Smaug semblait toujours un peu vexé que dans cet autre monde, les dragons étaient des animaux sans parole, petit et avec une intelligence limité.

- C'est vrai, s'amusa-t-il. Tu es mieux qu'un feu de camps c'est certain.

- Tu es le seul dragon de feu que j'ai jamais rencontré à avoir froid, ricana-t-il.

- Je n'ai pas réellement froid honnêtement. Mais rien que la sensation de froid sur ma peau, qu'il fait froid, me répugne. J'ai horreur du froid. Trop de mauvaises choses, de mauvais souvenirs d'avoir été frigorifié dans ma forme primordiale. Je n'aime pas le froid, bredouilla-t-il.

- Je n'ai jamais eu froid, mais je n'aimerai pas ça non plus si ça devait arriver.

Nefrea sourit, percevant un peu de soutient, de compassion et de compréhension en lui. Il soupira, profitant de la chaleur de Smaug qui l'englobait agréablement, profitant de son contact. C'était apaisant et sécurisant. Près de lui, il ressentait exactement ce qu'il avait imaginé en voyant son aura au loin et depuis en le regardant. Il ferma les yeux pour en profiter, détendu, plus au chaud qu'il ne l'avait été depuis une éternité. Il ne fut pas conscient du moment où il s'endormit, paisiblement et lorsqu'il se réveilla, il n'aurait su dire combien de temps avait passé. Mais il était tellement bien. Il prit son temps pour sortir du sommeil, captant la lente et profonde respiration de Smaug près de lui. Il avait un peu bougé en dormant. Il s'était un peu plus blottit contre le dragon rouge et était allé cacher sa tête sous la grande aile qui le couvrait toujours. Smaug aussi avait remué, son cou et sa tête venus l'entourer pour rejoindre la sienne sous l'aile. Smaug le cachait presque tout entier et il se sentait en sécurité ainsi.

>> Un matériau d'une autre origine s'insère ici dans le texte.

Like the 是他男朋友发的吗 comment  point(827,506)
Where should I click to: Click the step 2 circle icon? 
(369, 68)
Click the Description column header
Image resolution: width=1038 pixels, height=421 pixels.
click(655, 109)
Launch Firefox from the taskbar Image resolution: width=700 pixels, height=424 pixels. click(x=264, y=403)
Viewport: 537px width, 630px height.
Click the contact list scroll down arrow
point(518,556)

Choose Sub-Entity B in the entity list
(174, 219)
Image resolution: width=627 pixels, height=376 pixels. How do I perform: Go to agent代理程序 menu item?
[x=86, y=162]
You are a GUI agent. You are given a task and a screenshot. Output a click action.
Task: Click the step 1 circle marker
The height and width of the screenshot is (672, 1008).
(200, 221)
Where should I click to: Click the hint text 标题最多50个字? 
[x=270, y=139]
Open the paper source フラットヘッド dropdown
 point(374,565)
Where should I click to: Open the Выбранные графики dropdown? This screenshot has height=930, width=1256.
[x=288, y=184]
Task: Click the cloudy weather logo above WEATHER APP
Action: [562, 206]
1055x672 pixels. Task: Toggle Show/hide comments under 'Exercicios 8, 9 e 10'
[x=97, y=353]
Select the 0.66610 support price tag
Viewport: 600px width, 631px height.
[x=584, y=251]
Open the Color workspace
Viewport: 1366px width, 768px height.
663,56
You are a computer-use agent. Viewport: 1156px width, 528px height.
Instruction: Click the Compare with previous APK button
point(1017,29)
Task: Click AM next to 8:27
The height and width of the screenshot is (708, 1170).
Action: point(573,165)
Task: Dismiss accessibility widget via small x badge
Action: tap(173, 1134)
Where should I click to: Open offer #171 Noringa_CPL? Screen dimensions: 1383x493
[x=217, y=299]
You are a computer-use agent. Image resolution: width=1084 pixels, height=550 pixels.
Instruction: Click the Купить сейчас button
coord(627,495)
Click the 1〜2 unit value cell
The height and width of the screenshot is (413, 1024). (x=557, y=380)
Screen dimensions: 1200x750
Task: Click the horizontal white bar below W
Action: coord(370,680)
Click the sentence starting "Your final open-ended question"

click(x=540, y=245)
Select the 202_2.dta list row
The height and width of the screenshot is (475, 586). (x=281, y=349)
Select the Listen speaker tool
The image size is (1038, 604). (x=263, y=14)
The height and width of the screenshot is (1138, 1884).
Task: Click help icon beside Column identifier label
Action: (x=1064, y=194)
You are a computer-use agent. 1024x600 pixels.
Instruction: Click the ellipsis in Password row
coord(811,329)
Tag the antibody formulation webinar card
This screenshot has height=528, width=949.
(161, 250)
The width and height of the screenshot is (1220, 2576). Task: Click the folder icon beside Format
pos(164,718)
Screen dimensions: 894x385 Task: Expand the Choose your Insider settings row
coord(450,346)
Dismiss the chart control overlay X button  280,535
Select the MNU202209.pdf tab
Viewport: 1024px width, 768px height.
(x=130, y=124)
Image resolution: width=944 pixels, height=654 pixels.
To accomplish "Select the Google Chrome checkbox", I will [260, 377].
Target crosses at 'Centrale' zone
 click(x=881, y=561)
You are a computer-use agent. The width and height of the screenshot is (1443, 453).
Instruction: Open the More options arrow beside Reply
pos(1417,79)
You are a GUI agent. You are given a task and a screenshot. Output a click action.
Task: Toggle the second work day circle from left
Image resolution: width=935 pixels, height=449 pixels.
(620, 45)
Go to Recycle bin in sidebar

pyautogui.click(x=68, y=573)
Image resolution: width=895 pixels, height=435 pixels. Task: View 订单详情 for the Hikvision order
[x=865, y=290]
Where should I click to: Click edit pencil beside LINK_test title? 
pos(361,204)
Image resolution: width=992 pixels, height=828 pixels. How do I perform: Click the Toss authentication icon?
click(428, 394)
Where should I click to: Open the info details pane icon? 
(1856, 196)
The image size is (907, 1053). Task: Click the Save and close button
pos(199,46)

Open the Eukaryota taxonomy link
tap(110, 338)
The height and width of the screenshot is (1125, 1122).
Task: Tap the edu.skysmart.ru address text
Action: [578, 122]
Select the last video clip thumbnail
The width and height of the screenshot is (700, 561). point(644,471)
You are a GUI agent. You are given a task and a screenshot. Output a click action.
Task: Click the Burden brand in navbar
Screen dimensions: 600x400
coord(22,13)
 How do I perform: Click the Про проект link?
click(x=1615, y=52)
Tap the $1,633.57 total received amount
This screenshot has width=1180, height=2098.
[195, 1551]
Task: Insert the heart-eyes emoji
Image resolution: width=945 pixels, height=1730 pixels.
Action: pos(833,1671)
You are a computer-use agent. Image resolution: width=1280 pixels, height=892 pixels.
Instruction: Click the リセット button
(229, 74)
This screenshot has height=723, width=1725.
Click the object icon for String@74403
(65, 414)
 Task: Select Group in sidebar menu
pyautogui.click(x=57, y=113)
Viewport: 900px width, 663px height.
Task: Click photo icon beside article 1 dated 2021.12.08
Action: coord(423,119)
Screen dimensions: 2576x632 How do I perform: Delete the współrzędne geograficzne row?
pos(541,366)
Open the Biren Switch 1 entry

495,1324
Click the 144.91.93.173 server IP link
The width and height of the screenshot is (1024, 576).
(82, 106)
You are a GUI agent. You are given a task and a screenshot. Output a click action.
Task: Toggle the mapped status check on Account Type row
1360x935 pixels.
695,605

Il ne bougea donc pas, profitant de ce moment, se demandant si cela se reproduirait. Il avait tellement bien dormi. Mieux que jamais.

Ce fut un peu plus tard que Smaug commença à s'éveiller paresseusement, se resserrant autour de lui instinctivement. Nefrea pétilla un peu plus intérieurement, la sensation de protection encore plus forte avec cela. Il laissa le maître de la montagne se réveiller tranquillement, le bien-être et le confort dans son aura ainsi que la satisfaction prouvant qu'il était bien lui aussi. Il ne bougea pas tout de suite, ouvrant simplement les yeux pour trouver les siens non loin.

- Es-tu réveillé depuis longtemps ? demanda-t-il.

- Non, répondit-il. Je pourrais dormir là toute ma vie, soupira-t-il avec envie.

- Les dragons dorment beaucoup, sur de longues périodes parfois. Nous avons dormis plusieurs jours, remarqua-t-il en le surprenant.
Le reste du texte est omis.